→ PROBLEM DETAILS
State how many lines in the listing below contain the word "gear", and write nothing else.

→ SOURCE INFORMATION
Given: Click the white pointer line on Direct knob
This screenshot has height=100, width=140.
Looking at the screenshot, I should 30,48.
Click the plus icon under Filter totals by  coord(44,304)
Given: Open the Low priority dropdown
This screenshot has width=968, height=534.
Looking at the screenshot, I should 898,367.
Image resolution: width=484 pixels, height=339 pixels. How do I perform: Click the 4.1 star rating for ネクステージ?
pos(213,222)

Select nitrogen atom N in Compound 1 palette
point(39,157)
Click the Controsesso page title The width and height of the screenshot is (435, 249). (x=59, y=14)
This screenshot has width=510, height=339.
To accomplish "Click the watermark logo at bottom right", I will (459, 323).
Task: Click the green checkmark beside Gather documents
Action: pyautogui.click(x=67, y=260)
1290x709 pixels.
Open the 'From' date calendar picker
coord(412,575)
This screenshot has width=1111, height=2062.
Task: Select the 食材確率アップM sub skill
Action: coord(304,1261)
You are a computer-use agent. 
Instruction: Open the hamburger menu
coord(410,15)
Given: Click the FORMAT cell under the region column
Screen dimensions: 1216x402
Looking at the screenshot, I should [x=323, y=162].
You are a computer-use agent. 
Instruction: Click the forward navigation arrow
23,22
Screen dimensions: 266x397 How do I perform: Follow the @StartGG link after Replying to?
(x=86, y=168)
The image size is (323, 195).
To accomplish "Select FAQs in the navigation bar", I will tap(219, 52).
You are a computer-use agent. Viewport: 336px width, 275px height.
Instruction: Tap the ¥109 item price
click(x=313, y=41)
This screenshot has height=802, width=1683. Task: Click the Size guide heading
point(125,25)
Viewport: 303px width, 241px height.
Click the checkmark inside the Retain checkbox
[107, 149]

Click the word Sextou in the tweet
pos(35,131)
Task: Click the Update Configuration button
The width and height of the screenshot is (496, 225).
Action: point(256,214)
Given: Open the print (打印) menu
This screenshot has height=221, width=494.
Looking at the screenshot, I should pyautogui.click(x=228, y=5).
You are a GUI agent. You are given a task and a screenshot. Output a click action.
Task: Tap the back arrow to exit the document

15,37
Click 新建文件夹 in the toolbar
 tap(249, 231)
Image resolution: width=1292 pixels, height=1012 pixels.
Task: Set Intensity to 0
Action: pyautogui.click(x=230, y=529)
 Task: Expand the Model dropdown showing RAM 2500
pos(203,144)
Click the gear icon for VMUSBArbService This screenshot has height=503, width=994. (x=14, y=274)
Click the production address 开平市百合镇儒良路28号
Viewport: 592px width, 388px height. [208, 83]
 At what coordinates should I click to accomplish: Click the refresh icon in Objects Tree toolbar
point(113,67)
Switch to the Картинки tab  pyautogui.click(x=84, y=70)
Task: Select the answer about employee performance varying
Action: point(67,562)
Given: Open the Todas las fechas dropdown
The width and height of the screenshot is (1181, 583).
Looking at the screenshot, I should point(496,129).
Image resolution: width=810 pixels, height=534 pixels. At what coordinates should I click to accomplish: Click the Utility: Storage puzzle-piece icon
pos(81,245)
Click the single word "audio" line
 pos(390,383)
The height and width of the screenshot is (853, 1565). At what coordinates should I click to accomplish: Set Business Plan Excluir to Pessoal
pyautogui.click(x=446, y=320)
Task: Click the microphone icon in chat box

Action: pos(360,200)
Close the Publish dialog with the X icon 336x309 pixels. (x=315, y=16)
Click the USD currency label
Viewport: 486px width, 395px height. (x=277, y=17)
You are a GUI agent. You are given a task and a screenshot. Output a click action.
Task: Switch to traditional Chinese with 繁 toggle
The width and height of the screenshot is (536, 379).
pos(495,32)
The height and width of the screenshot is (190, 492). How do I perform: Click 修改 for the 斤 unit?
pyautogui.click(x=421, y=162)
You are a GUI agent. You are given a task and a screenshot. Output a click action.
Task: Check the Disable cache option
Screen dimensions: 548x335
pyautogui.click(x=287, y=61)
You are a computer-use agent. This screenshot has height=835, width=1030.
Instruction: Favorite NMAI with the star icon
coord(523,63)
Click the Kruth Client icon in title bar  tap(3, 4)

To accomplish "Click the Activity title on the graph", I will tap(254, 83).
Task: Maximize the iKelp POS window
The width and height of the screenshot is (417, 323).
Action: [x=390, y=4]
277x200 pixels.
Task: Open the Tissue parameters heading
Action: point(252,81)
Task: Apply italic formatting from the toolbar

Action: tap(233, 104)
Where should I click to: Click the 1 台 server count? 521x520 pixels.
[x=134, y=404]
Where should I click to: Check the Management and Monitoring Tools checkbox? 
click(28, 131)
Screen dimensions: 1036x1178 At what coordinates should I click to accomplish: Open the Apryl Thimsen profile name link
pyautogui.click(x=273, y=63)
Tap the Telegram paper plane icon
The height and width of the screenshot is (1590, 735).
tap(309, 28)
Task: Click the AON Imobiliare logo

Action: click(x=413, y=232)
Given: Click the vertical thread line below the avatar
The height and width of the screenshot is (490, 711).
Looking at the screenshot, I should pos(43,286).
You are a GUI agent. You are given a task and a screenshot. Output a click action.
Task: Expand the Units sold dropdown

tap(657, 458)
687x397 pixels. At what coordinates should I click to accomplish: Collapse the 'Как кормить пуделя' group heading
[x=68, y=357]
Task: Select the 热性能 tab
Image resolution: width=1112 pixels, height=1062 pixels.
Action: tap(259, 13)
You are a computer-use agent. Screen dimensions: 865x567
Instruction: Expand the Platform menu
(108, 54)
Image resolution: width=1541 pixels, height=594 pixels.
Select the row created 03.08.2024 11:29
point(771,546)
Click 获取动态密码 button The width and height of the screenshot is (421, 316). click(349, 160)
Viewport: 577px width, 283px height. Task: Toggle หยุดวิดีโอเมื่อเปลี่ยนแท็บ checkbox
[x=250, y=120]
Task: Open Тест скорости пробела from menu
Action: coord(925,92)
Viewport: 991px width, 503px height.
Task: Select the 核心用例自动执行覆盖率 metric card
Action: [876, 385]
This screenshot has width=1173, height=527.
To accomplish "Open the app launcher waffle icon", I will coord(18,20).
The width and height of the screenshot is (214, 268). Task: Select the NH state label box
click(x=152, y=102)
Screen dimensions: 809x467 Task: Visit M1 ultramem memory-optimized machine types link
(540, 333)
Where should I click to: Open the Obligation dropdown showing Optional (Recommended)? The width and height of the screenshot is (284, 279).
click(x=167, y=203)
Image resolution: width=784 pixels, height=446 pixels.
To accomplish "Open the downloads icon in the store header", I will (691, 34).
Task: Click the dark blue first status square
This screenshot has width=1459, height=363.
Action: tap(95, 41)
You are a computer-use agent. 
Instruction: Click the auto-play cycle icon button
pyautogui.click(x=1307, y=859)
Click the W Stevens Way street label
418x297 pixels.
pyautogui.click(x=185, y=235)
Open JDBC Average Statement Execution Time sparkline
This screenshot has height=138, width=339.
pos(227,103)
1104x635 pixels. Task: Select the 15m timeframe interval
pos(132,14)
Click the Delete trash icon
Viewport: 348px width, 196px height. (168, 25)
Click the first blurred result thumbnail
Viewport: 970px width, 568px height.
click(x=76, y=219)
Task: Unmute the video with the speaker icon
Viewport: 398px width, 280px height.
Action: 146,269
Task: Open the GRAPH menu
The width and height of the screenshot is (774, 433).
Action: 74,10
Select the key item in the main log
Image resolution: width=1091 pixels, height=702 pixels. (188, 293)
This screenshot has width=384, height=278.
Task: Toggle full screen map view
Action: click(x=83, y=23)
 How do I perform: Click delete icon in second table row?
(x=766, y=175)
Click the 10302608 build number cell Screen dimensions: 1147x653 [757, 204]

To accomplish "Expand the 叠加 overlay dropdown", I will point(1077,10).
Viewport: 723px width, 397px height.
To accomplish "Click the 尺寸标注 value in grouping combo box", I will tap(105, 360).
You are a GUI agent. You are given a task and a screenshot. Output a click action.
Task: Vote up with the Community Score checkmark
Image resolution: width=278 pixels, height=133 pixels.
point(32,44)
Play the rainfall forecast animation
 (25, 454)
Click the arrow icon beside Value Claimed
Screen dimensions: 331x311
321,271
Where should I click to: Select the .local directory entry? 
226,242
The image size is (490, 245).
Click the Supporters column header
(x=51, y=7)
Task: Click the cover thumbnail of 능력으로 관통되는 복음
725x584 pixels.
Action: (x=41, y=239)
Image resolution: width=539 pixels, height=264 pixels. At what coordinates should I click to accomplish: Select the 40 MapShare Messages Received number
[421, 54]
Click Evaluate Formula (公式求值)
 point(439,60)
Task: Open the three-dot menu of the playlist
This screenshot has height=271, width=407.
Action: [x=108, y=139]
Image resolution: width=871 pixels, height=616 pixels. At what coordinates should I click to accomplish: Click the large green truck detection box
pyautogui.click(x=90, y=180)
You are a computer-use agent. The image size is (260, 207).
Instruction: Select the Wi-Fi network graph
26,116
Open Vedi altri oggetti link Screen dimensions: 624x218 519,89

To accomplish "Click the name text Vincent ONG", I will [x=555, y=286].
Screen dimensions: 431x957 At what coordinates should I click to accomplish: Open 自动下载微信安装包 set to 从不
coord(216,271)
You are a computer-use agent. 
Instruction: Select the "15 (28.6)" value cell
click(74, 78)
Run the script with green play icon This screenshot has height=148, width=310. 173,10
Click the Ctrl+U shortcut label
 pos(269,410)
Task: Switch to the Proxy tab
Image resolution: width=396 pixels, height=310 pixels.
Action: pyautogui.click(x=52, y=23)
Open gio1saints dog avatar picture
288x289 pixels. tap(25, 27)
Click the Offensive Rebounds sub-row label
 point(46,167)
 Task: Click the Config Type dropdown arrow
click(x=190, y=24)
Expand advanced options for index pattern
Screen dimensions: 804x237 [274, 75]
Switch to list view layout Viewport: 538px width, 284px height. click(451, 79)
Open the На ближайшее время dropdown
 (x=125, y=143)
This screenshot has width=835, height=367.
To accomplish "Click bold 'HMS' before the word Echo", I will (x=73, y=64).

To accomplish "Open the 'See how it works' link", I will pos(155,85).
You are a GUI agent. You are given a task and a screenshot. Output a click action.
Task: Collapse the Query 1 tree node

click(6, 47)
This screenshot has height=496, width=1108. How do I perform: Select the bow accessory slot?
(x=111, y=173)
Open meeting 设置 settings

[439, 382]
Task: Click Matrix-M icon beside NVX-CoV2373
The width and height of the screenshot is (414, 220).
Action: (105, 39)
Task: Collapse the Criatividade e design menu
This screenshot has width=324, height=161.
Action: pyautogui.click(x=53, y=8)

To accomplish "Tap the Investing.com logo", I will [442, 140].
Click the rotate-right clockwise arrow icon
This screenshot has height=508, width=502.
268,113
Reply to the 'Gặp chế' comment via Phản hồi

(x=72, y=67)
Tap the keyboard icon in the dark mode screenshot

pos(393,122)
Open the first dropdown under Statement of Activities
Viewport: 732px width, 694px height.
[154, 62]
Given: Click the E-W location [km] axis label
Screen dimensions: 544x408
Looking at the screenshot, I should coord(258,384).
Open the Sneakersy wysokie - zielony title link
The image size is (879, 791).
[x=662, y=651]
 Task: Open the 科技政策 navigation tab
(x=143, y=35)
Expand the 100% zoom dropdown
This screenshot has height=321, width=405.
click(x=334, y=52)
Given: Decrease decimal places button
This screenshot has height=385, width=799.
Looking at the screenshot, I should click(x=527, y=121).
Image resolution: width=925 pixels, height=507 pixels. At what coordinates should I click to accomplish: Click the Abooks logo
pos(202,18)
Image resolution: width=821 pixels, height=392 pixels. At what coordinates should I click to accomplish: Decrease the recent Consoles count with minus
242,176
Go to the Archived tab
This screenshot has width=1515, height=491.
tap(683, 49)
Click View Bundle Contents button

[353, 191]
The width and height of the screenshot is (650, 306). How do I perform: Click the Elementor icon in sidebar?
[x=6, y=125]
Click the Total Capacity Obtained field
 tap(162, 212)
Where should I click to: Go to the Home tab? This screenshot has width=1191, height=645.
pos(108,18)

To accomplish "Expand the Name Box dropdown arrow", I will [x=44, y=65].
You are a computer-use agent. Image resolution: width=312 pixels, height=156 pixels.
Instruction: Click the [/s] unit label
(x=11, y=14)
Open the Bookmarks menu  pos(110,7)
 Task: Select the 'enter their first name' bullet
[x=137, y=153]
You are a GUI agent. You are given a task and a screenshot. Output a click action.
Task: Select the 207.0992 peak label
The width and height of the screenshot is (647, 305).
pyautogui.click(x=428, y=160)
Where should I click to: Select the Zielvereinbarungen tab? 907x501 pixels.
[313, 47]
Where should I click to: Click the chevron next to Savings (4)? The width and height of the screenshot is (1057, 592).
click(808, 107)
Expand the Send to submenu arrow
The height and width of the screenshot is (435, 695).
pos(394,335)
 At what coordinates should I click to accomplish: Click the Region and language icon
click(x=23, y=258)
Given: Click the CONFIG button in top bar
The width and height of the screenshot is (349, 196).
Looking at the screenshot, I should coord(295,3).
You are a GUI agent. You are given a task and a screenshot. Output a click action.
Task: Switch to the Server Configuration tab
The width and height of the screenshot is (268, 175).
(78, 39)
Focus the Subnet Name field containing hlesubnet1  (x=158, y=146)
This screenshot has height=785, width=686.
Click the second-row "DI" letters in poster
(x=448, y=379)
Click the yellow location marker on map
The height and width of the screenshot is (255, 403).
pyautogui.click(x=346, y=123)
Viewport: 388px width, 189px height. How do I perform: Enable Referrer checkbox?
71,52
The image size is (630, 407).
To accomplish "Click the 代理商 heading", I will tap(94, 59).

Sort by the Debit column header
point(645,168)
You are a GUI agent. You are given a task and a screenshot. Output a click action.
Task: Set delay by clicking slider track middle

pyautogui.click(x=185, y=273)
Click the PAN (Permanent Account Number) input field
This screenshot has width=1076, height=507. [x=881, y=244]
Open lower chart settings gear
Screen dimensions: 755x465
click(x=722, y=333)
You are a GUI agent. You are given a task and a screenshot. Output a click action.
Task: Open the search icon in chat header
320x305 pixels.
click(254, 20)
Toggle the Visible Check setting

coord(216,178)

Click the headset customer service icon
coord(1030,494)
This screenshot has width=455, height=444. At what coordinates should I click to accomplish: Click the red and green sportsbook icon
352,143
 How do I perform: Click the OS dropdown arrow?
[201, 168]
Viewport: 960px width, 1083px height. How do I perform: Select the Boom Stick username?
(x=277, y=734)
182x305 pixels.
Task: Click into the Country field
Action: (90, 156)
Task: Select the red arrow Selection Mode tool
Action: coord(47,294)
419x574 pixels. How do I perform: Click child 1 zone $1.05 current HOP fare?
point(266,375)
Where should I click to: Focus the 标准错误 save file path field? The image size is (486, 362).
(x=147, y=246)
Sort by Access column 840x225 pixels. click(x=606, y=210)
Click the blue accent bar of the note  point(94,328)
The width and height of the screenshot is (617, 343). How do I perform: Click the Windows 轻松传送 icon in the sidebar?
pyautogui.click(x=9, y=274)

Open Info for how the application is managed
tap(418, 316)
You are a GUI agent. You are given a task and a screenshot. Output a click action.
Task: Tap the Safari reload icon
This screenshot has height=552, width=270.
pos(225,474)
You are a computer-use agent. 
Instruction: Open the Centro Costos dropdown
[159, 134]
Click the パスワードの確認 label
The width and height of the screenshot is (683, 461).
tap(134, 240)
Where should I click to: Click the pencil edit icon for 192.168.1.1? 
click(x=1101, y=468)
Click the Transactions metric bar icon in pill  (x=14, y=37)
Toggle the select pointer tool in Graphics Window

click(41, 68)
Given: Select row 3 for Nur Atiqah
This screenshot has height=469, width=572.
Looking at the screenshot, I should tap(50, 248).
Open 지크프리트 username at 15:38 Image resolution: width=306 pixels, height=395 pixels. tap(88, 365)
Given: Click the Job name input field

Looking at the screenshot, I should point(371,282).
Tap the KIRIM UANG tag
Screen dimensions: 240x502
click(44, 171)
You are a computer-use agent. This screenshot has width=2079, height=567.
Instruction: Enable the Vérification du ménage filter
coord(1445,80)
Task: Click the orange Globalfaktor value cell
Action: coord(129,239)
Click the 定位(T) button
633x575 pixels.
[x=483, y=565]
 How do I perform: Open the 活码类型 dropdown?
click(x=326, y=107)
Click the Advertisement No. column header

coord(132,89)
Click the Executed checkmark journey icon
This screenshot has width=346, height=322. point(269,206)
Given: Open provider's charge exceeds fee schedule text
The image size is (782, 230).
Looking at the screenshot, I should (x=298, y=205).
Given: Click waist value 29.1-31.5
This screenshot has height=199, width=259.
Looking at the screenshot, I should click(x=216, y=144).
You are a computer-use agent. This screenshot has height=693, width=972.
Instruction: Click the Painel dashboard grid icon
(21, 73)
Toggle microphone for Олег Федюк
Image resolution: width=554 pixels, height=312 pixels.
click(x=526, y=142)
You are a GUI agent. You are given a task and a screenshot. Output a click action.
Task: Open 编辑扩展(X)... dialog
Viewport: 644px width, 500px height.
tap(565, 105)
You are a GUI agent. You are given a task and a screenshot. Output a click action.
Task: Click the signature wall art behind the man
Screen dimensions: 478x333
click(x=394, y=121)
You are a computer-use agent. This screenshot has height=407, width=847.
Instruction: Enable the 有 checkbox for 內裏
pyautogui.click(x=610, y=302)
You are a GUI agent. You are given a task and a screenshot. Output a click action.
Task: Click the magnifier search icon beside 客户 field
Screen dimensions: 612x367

→ RESPONSE TO THE EXERCISE
2